Following the court’s decision, the Service temporarily paused many ESA Section 7 consultations to assess the ruling’s implications. In June, however, FWS indicated that it had resumed processing consultations under the reinstated regulatory provisions discussed above. The Service has appealed the decision to the Ninth Circuit. For now, the principal practical consequences appear to be:

  • FWS has resumed processing consultations.
  • Consultation documents are using the reinstated pre-2019 language for the four vacated Section 7 provisions.
  • The 2018 definition of “effects of the action” again applies, including the concept of indirect effects tied to reasonable certainty.
  • The standalone definition of “environmental baseline” adopted after 2019 remains in effect.
  • The 2019 mitigation language eliminating any additional showing of binding plans is no longer operative.
  • The “as a whole” limitation in the adverse-modification definition is no longer operative.
  • The regulations again provide that reinitiation may be requested by either the federal agency or the Service.

Although the decision results in some substantive changes, it has not fundamentally disrupted the consultation process. FWS appears to interpret the ruling as requiring the use of older regulatory text in certain areas but not as a basis for halting consultations or abandoning familiar analytical concepts that remain reflected in the reinstated rules.
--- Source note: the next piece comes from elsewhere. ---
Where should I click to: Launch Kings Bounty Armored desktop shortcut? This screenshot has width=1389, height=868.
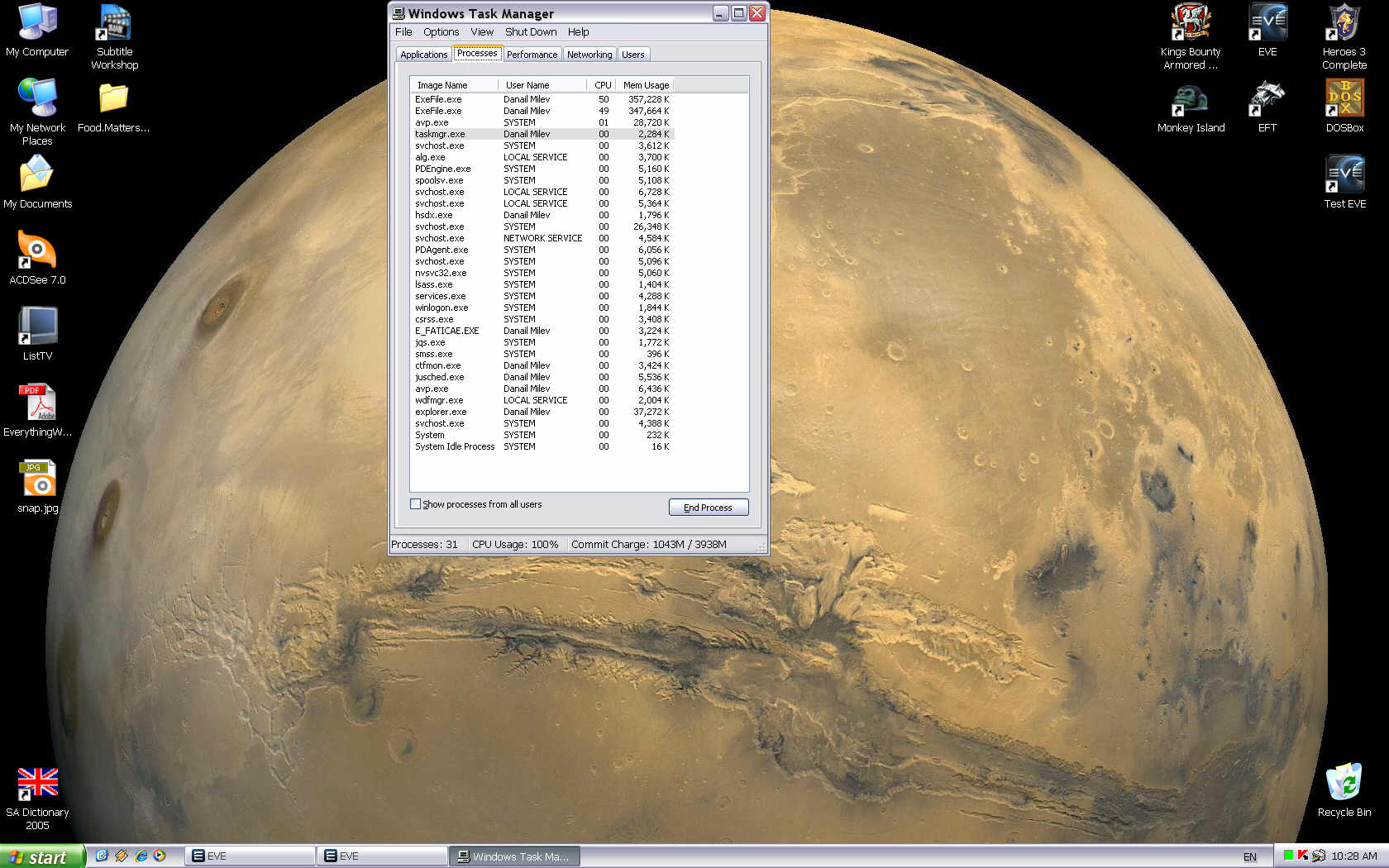(x=1190, y=24)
At the same time, the Service appears mindful that the district court’s reasoning may create litigation risk on certain issues, particularly the application of “reasonable certainty.” As a result, regulated parties may see more cautious or qualified effects analyses in new consultation documents while the appeal remains pending before the Ninth Circuit.

Entities currently engaged in consultation should expect general continuity, while remaining alert to subtle shifts in how FWS explains “reasonable certainty,” evaluates mitigation commitments, and analyzes effects on critical habitat.